Trimming Away Redundant Variables

Jeremy Pagirsky
4 min readMar 27, 2021
Photo by Claudio Schwarz | @purzlbaum on Unsplash

If you’ve been assigned a dataset for work, school, a competition, or come across data for personal projects, that first moment when Pandas reads the data for the first time is as exciting as it is overwhelming. Perhaps one of the things that’s creating this cacophony of emotions is the first glance of your variables. While all the columns probably exist for good reason, they can be otherwise redundant. For machine learning models, this can present challenges in feature selection. Here are a few considerations that have helped me weed through (more tree stuff to come) redundant variables in order to select ones for a classification model.

Research your Data

This dataset is from a DrivenData competition (active until 11/1/21) on predicting water well functionality in Tanzania. Datasets from competitions and/or Kaggle may have a section dedicated to the column descriptions. If it is included in the competition page or a thoughtful data science comrade has created a reliable list, please create a separate text or markdown file where you can easily access it. You can then distinguish the data by separate categories. For this dataset, I compartmentalized the columns into geographic, infrastructural, political, and bureaucratic categories. This is not very systematic and can vary from person-to-person, but hey, whichever works best for you is all that matters!

(Records from a dataset)
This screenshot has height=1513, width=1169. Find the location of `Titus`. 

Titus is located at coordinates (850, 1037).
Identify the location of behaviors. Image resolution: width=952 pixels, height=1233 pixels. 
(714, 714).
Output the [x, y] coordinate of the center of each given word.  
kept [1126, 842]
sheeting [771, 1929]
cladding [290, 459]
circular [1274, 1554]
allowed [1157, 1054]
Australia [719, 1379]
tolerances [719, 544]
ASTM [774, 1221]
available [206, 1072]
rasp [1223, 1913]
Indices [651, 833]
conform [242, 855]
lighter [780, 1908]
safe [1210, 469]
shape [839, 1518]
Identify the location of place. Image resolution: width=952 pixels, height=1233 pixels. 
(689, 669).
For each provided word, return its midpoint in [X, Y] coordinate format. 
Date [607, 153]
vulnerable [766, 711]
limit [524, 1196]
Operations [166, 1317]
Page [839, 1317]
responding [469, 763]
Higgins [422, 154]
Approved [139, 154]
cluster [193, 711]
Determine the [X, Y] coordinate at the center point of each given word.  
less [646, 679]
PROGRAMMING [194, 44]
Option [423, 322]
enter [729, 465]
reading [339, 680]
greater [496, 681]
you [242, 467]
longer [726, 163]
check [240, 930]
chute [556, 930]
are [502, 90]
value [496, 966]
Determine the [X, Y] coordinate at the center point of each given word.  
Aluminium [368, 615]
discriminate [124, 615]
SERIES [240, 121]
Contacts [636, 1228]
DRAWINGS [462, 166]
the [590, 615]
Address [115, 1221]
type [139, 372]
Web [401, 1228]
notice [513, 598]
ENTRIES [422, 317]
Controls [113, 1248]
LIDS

• _Activity list_
1/ Rewrite the passage of the article on redundant variables between "If you’ve been" and "a classification model.", inclusive, with "cacophony" changed to "mix".
2/ Please name the categories into which the article on redundant variables sorts the dataset's columns.

• _Responses in order_
1/
If you’ve been assigned a dataset for work, school, a competition, or come across data for personal projects, that first moment when Pandas reads the data for the first time is as exciting as it is overwhelming. Perhaps one of the things that’s creating this mix of emotions is the first glance of your variables. While all the columns probably exist for good reason, they can be otherwise redundant. For machine learning models, this can present challenges in feature selection. Here are a few considerations that have helped me weed through (more tree stuff to come) redundant variables in order to select ones for a classification model.

2/ Geographic, infrastructural, political, and bureaucratic.